There’s additionally a post-start script, which ensures that we always have the latest Claude available in the console variant:

#!/bin/bash
set -e

sudo env PATH="$PATH" claude update

Setting up Claude

The final step is to log in to Claude. You’ll need to do this both from the GUI-Claude and from the terminal-Claude. Both store authorization tokens in different places (~/.claude.json and ~/.claude/settings.json). Why is that—I have no idea.

When authorizing, you’ll get a popup from VSCode to open a link—you’ll need to cancel that.
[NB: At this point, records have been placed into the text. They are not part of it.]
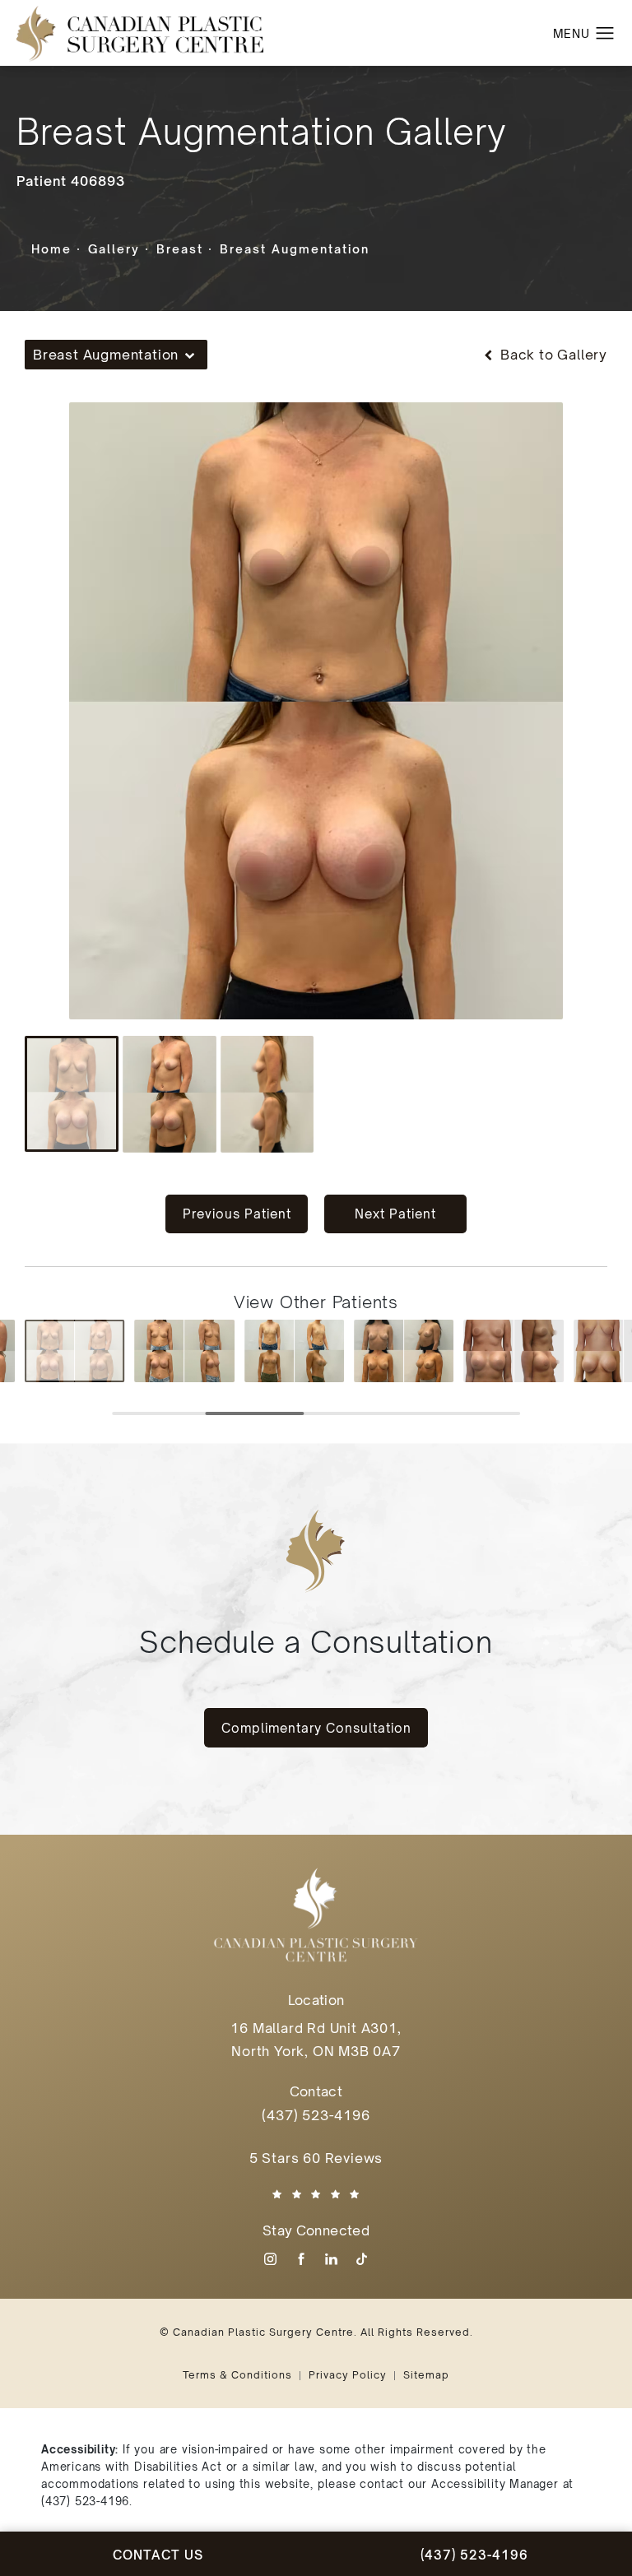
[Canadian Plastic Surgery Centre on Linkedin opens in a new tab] (331, 2259)
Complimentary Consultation (316, 1728)
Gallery (114, 249)
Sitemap (426, 2375)
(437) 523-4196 (85, 2501)
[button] (605, 33)
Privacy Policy (348, 2375)
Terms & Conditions (237, 2375)
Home (51, 249)
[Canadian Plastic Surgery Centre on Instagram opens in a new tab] (270, 2259)
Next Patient (395, 1213)
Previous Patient (237, 1213)
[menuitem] (270, 2259)
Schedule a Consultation (315, 1641)
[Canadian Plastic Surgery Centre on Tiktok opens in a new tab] (362, 2259)
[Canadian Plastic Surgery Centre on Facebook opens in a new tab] (301, 2259)
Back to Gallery (551, 354)
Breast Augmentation (294, 249)
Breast (179, 249)
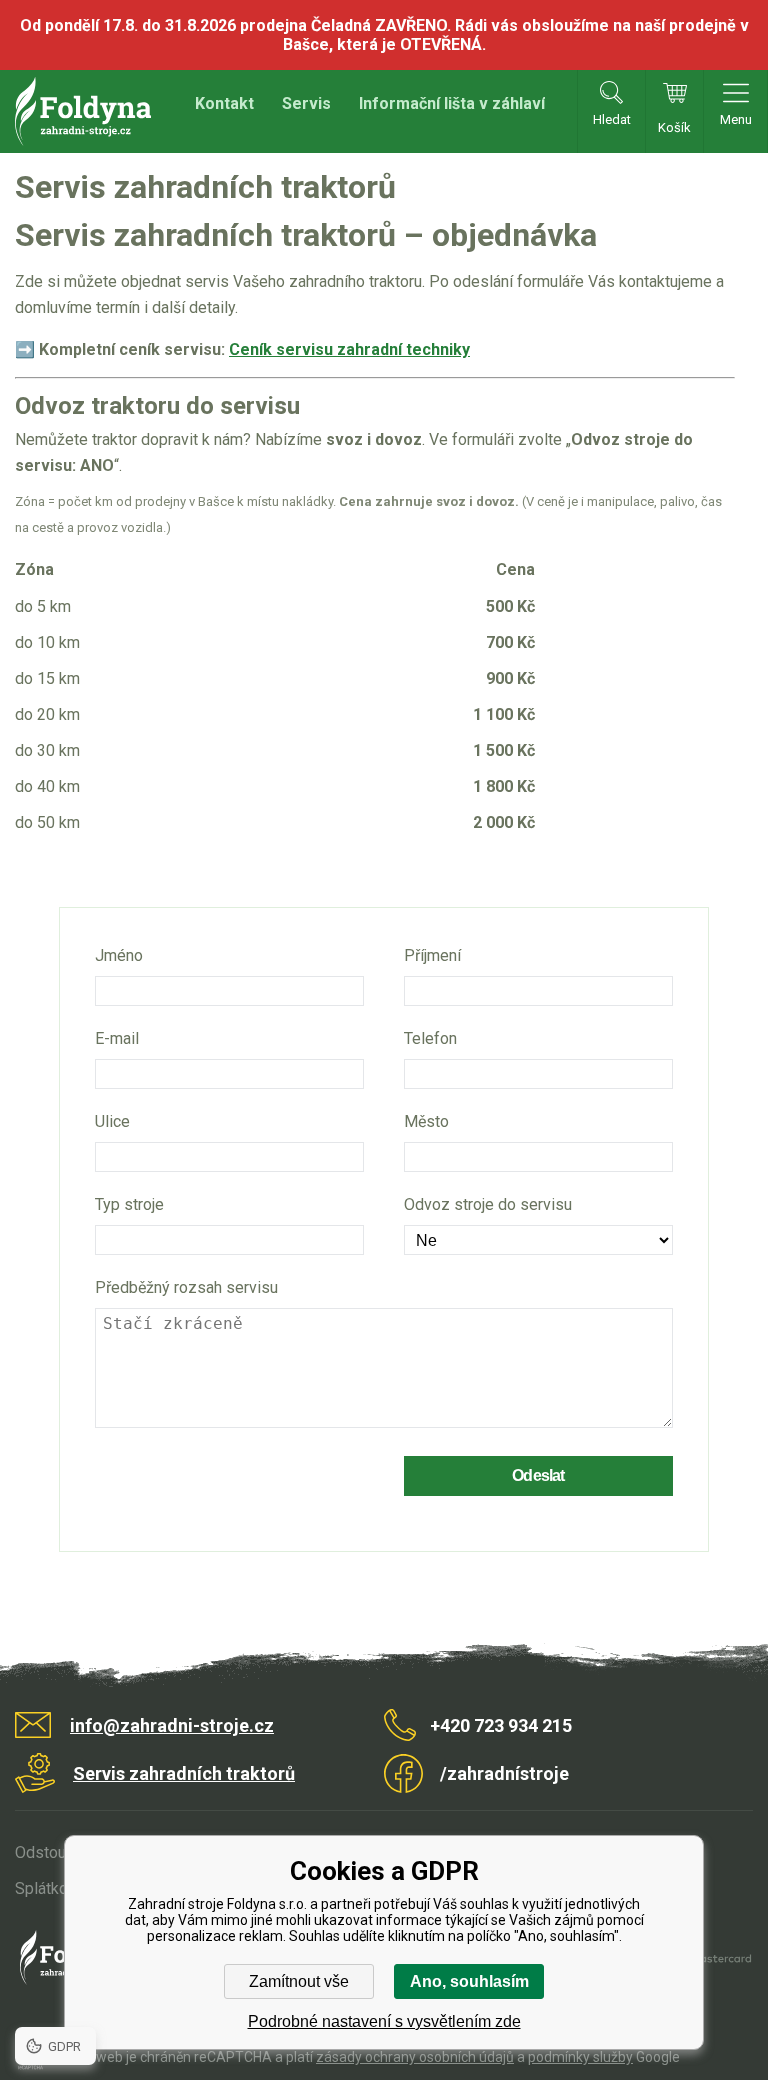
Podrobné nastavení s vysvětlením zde (384, 2021)
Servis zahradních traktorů (184, 1773)
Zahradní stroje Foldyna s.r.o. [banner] (83, 111)
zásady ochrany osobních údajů (415, 2057)
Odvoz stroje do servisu (488, 1204)
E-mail (117, 1038)
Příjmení (432, 955)
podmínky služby (580, 2057)
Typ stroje (129, 1204)
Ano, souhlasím (469, 1981)
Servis (306, 103)
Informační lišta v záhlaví (452, 103)
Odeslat (538, 1475)
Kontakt (224, 103)
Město (426, 1121)
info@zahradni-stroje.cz (172, 1725)
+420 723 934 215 (501, 1725)
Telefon (430, 1038)
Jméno (119, 955)
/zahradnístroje (504, 1773)
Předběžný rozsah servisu (186, 1287)
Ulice (112, 1121)
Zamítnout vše (299, 1981)
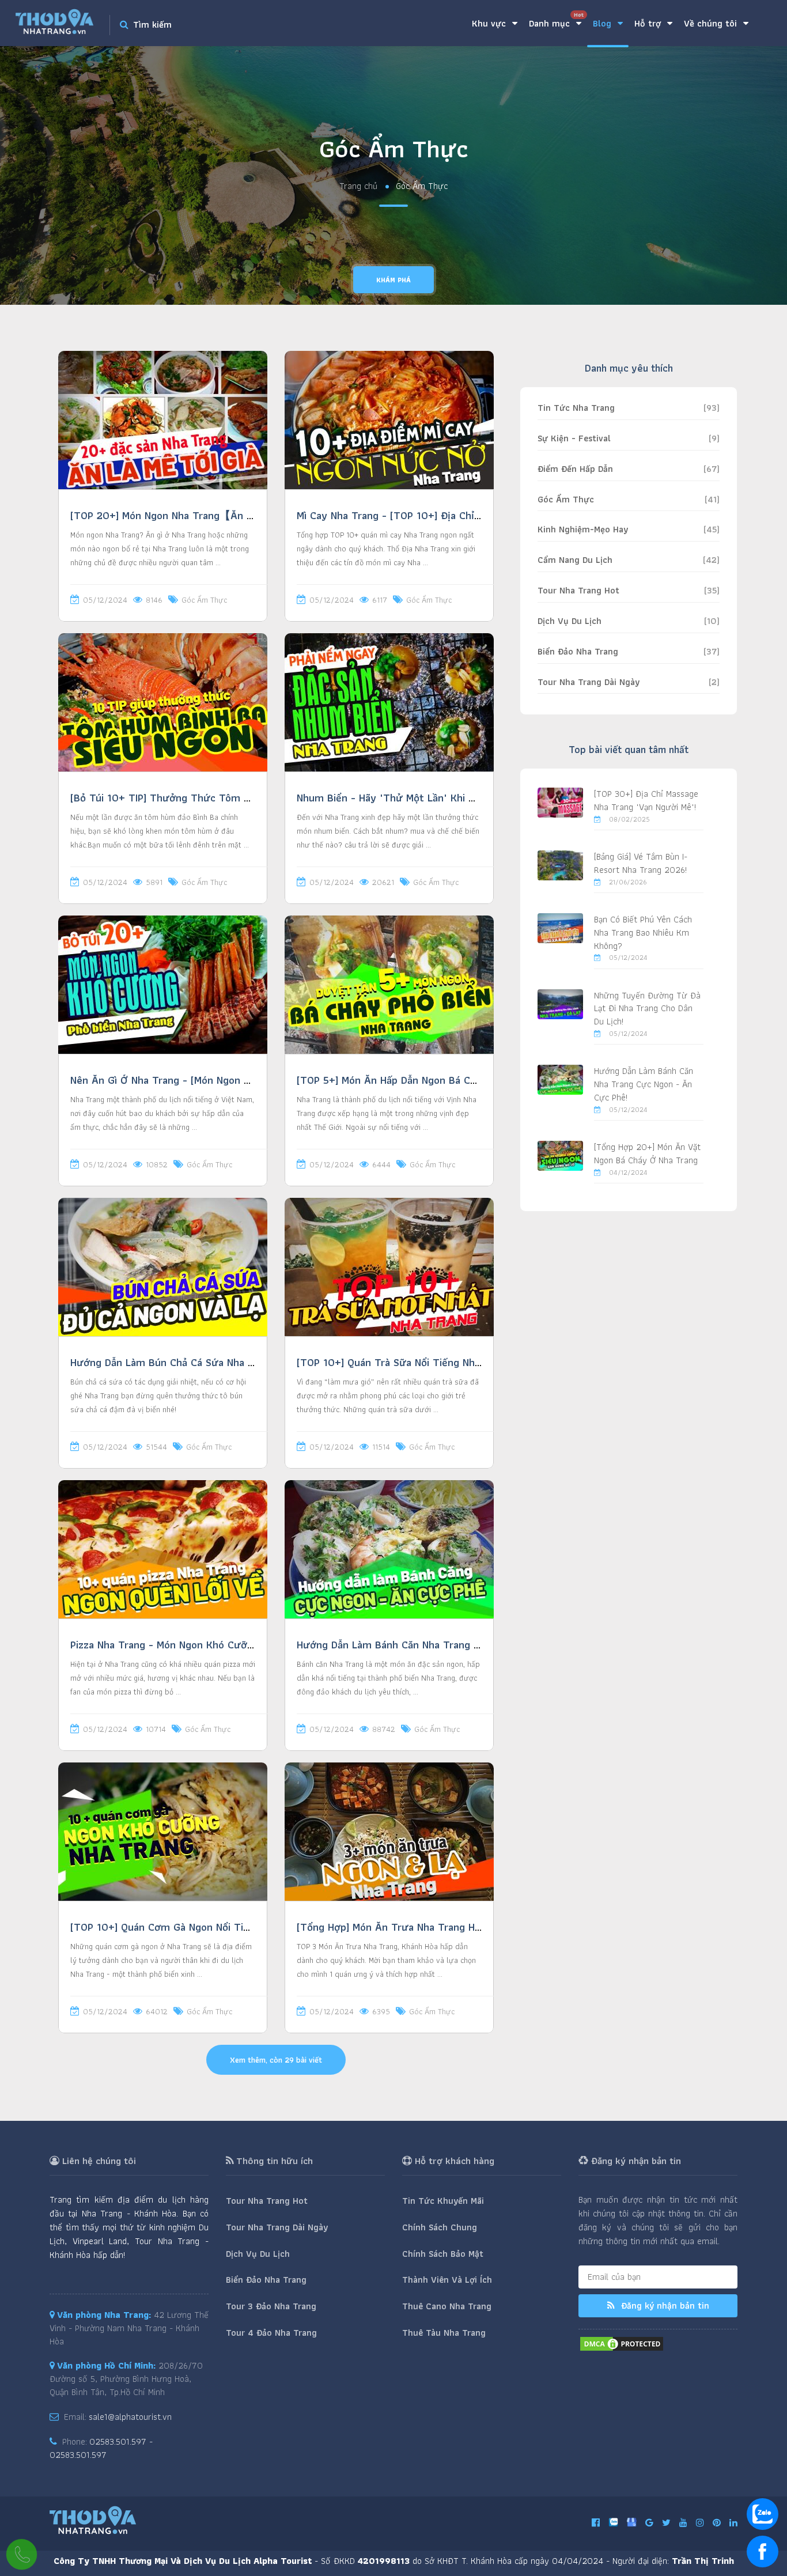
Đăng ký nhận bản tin (663, 2305)
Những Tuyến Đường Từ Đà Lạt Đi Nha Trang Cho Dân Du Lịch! (647, 1008)
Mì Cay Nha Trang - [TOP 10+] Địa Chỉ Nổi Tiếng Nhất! (423, 515)
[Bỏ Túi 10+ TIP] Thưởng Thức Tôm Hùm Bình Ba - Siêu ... (207, 798)
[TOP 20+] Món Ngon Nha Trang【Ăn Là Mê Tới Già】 (195, 515)
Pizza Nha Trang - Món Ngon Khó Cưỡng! (165, 1645)
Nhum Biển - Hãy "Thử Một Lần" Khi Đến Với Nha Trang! (428, 798)
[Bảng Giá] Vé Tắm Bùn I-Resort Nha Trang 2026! (640, 863)
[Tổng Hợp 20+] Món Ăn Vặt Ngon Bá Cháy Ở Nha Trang (647, 1153)
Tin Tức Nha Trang (576, 407)
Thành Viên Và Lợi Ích (447, 2279)
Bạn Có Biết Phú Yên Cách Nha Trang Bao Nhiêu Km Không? (643, 932)
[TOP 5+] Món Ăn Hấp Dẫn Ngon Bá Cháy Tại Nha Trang (426, 1080)
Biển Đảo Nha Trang (578, 651)
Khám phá (393, 279)
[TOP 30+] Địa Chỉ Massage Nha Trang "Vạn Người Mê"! (646, 800)
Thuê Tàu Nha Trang (444, 2332)
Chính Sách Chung (439, 2227)
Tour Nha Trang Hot (578, 590)
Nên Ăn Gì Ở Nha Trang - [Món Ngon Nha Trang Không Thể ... (213, 1080)
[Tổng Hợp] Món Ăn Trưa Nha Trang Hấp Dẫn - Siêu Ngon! (432, 1927)
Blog (603, 23)
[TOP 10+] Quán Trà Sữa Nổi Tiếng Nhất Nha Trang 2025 (430, 1362)
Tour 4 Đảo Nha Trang (271, 2332)
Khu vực (490, 23)
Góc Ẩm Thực (204, 599)
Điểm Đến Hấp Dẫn (575, 469)
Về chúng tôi (712, 23)
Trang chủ (358, 186)
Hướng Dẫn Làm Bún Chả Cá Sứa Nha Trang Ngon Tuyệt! (203, 1362)
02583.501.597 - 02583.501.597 (101, 2448)
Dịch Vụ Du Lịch (569, 621)
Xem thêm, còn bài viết (276, 2059)
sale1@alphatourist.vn (130, 2416)
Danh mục (556, 20)
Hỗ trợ (649, 23)
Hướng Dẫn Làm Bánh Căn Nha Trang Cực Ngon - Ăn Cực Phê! (442, 1645)
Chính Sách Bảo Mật (442, 2253)
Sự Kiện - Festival (574, 438)
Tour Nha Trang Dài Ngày (589, 682)
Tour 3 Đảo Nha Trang (271, 2306)
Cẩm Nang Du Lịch (575, 560)
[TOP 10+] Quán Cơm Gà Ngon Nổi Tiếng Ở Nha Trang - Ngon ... (219, 1927)
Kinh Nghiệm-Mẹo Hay (583, 529)
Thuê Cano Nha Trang (446, 2306)
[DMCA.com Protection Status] (621, 2343)
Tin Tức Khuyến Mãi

That’s because the after-authorization redirect back to Claude won’t work, as the code-capturing temporary server runs inside a Docker container and is therefore not accessible from the host or the host’s browser.

Instead, copy the authorization link and paste it into a browser. You’ll get a code—copy it back into the GUI or the terminal.

Thanks to mounting the home folder as a volume, Claude’s authorization will survive container restarts & rebuilds.

Bonus: Scala Metals integration

If you’re using the Scala Metals VSCode plugin, you’ll probably also want to install the Metals MCP server, which allows Claude to run tests, search for symbols, check compilation, etc., without the need to run sbt via bash.

This can be done by running on the command line:

claude mcp add --transport http metals http://localhost:62600/mcp

The port will differ for each project, and can be found by switching to the Output tab, then to Metals output in the dropdown, and searching for MCP.

You’re ready!

You can now run Claude dangerously, with some degree of security. Of course, Claude could still exfiltrate the contents of your codebase by POSTing it somewhere.

The next step in the setup would be to restrict network access, e.g., using a proxy. There are some projects that support this out of the box, e.g., Anthropic’s Sandbox Runtime or Docker’s sandbox—but these are not (yet) integrated with dev containers.

Hence, I’m leaving restricting networking for v2.0 of the setup.